### Problem description
The reply is to be the lines from the one with "The height and width of the screenshot is (360, 640)." through the last line of the records below, each retyped exactly, with pictures left out.

(Pixel coordinate grounding data)
┄┄┄┄┄┄┄┄┄┄

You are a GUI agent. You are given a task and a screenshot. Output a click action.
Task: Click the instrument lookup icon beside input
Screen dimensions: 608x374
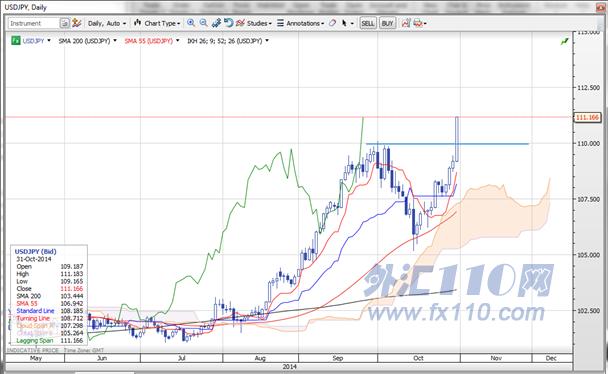64,23
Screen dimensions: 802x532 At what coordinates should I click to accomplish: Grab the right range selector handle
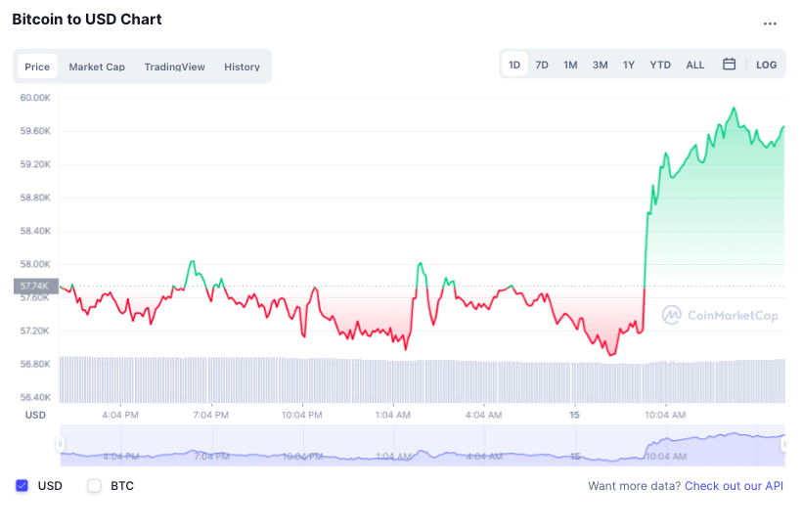tap(783, 445)
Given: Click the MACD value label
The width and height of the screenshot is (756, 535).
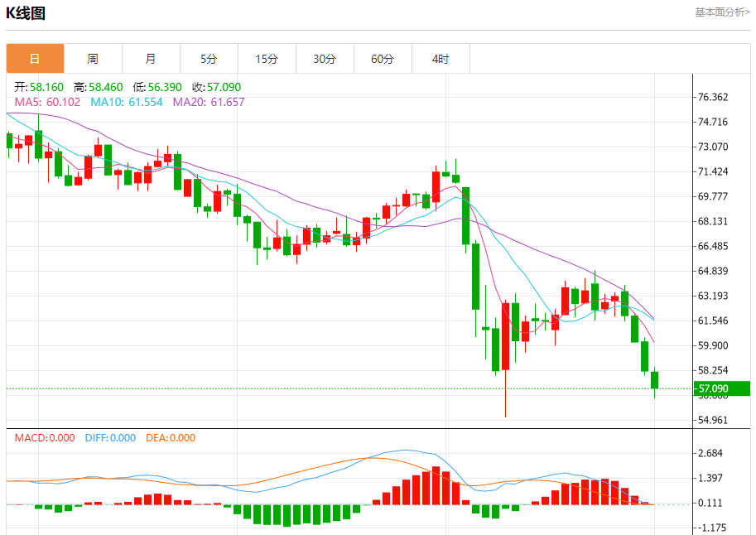Looking at the screenshot, I should [x=45, y=438].
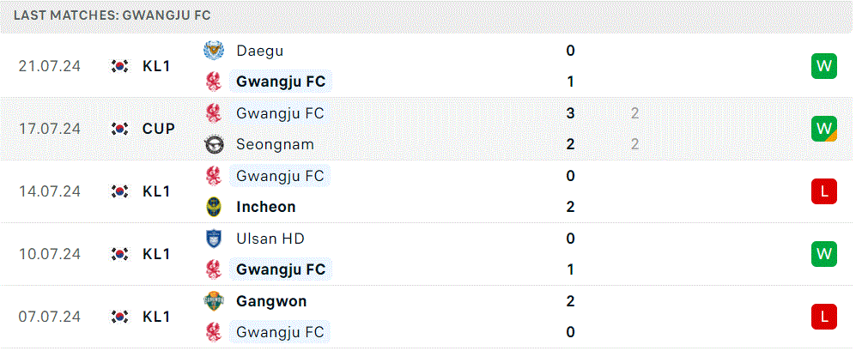
Task: Click the KL1 label on 10.07.24 row
Action: click(156, 254)
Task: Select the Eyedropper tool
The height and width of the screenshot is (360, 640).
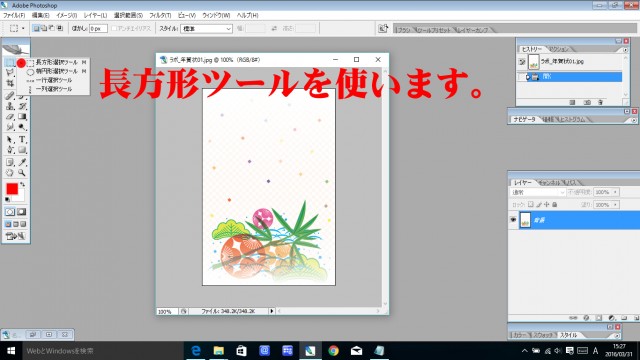Action: tap(22, 162)
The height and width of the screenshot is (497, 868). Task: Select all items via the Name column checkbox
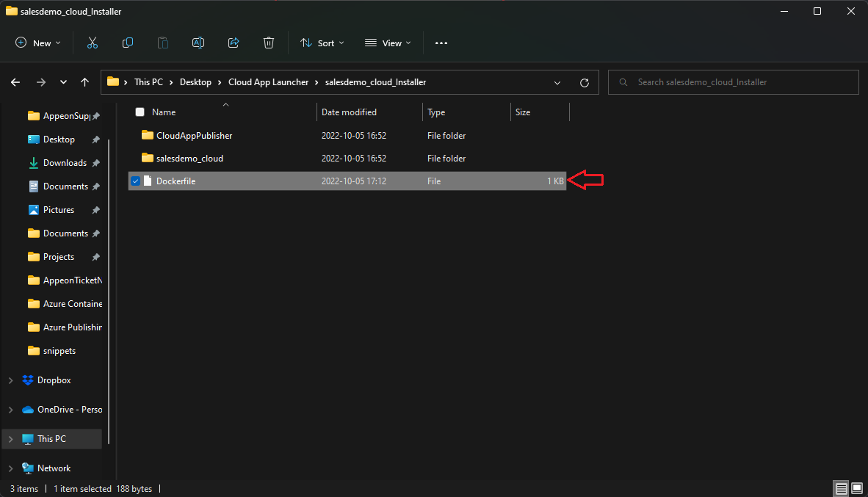[140, 112]
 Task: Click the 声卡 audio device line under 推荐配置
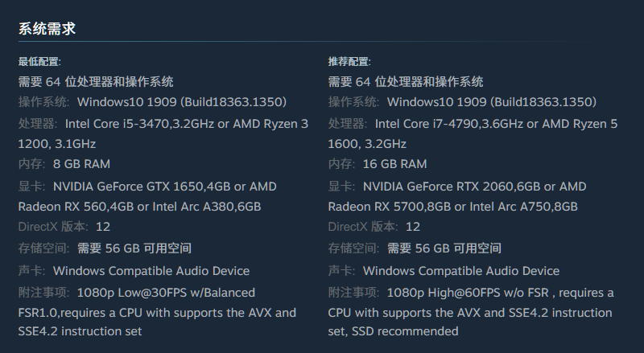(444, 270)
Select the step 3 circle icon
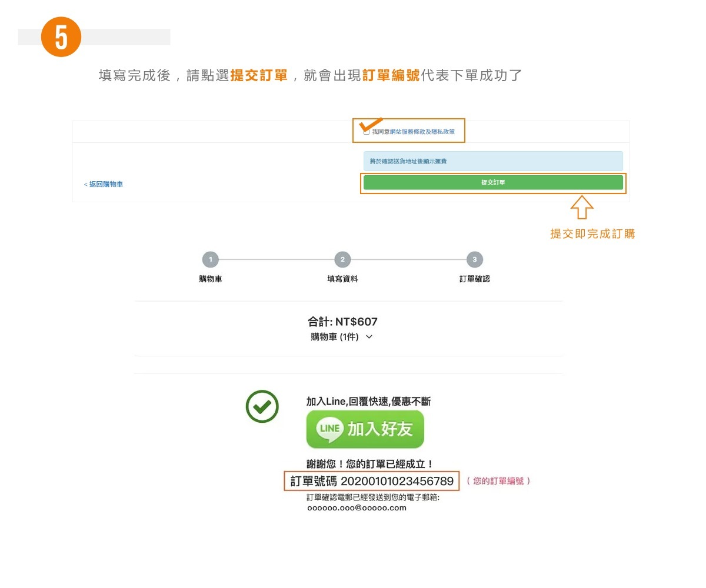Image resolution: width=706 pixels, height=588 pixels. (x=475, y=259)
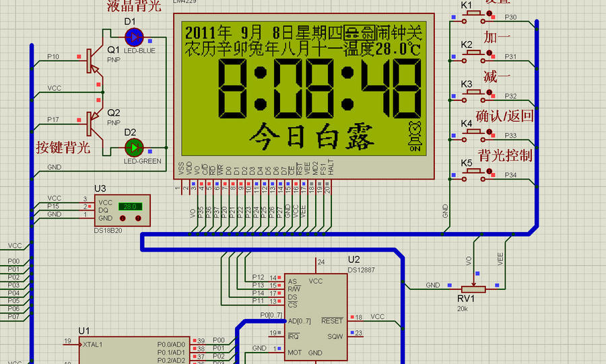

┄┄┄┄┄┄┄┄┄┄

### Written answer
The height and width of the screenshot is (360, 640).
Action: tap(22, 162)
The height and width of the screenshot is (497, 868). Task: Select all items via the Name column checkbox
[140, 112]
 Task: Click the 声卡 audio device line under 推荐配置
(444, 270)
Select the step 3 circle icon
Image resolution: width=706 pixels, height=588 pixels. (x=475, y=259)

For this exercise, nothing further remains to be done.